> [WHAT NEEDS TO BE DONE]: Filter the lines below, keeping each one that contains the string "width". Case counts.
* Start MATERIAL TO PROCESS *
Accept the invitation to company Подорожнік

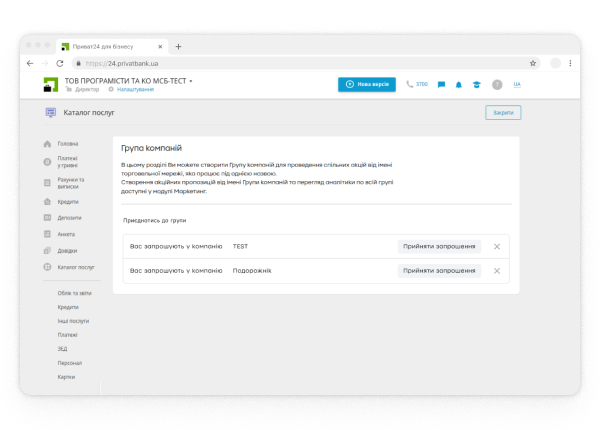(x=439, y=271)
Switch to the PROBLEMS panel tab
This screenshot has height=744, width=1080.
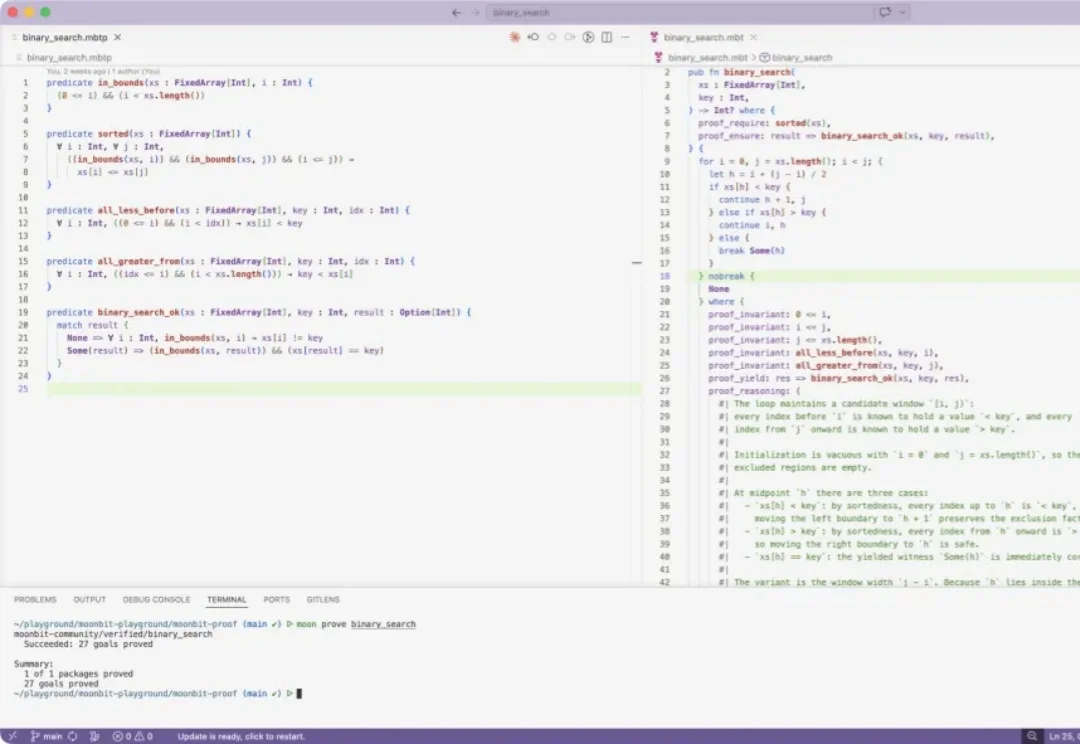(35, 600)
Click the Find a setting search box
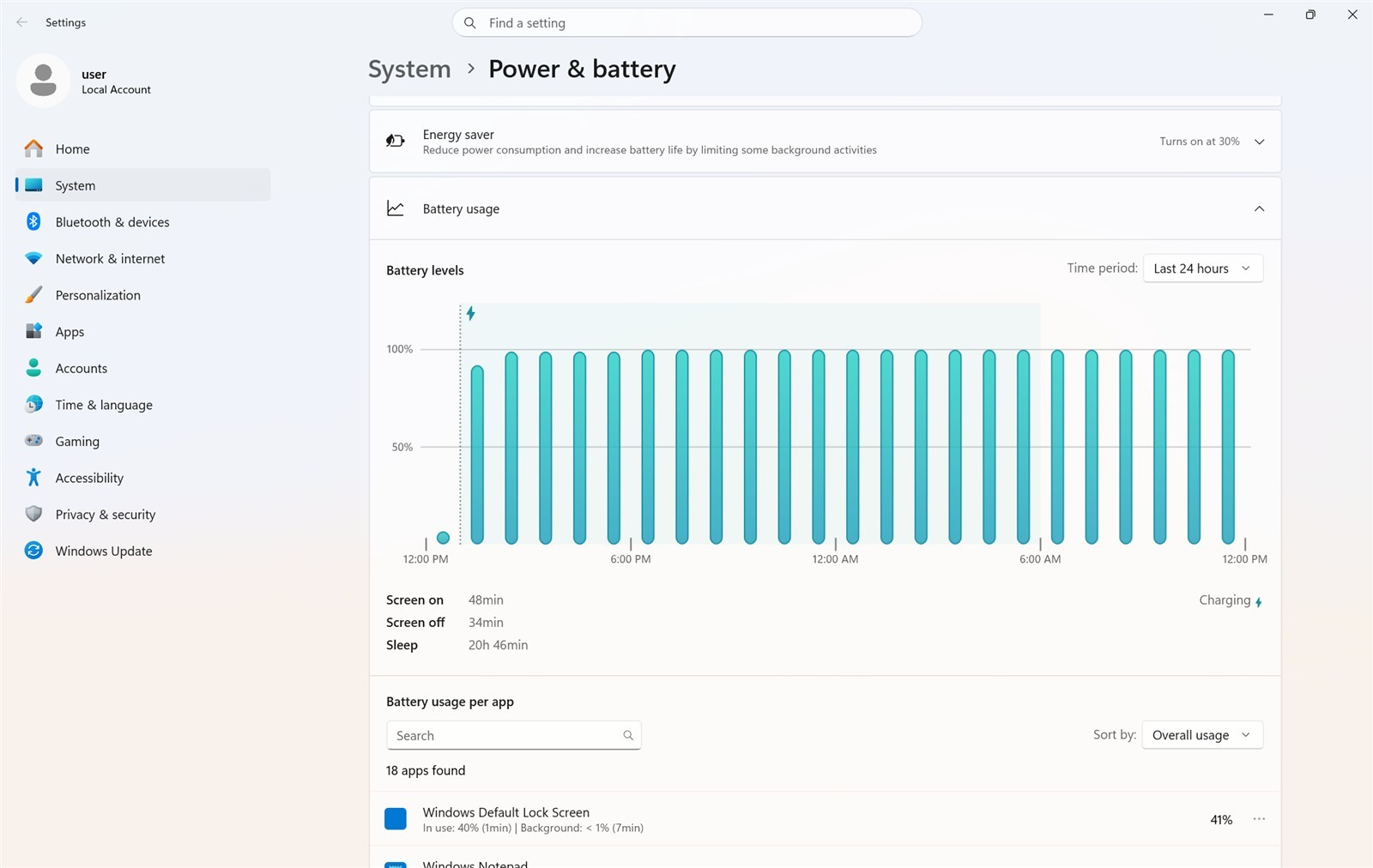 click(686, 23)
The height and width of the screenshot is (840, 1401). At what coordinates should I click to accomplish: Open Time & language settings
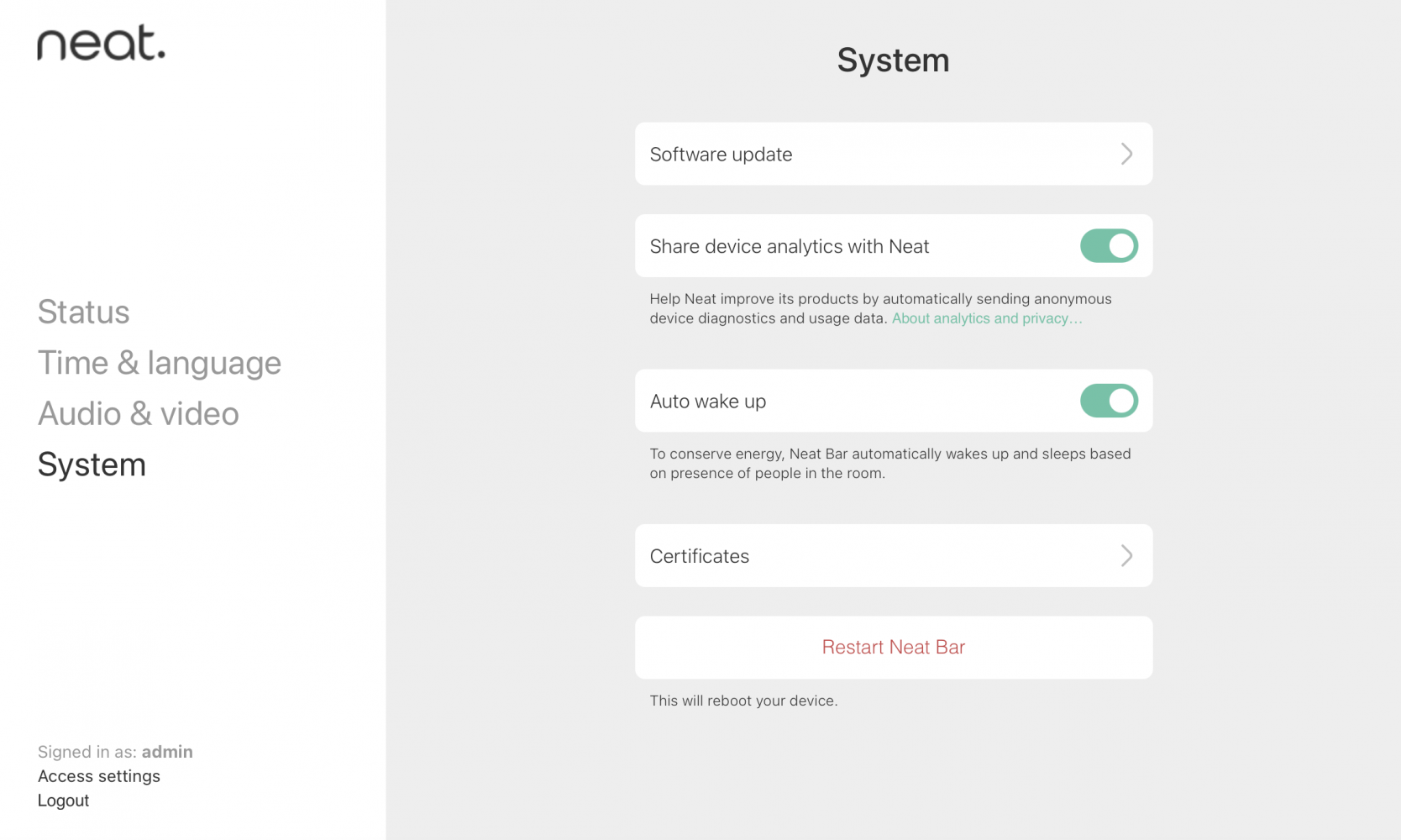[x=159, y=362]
* End MATERIAL TO PROCESS *
> [COMPLETE ANSWER]:
This screenshot has height=744, width=1080.
The height and width of the screenshot is (840, 1401). At what coordinates should I click to accomplish: Open Time & language settings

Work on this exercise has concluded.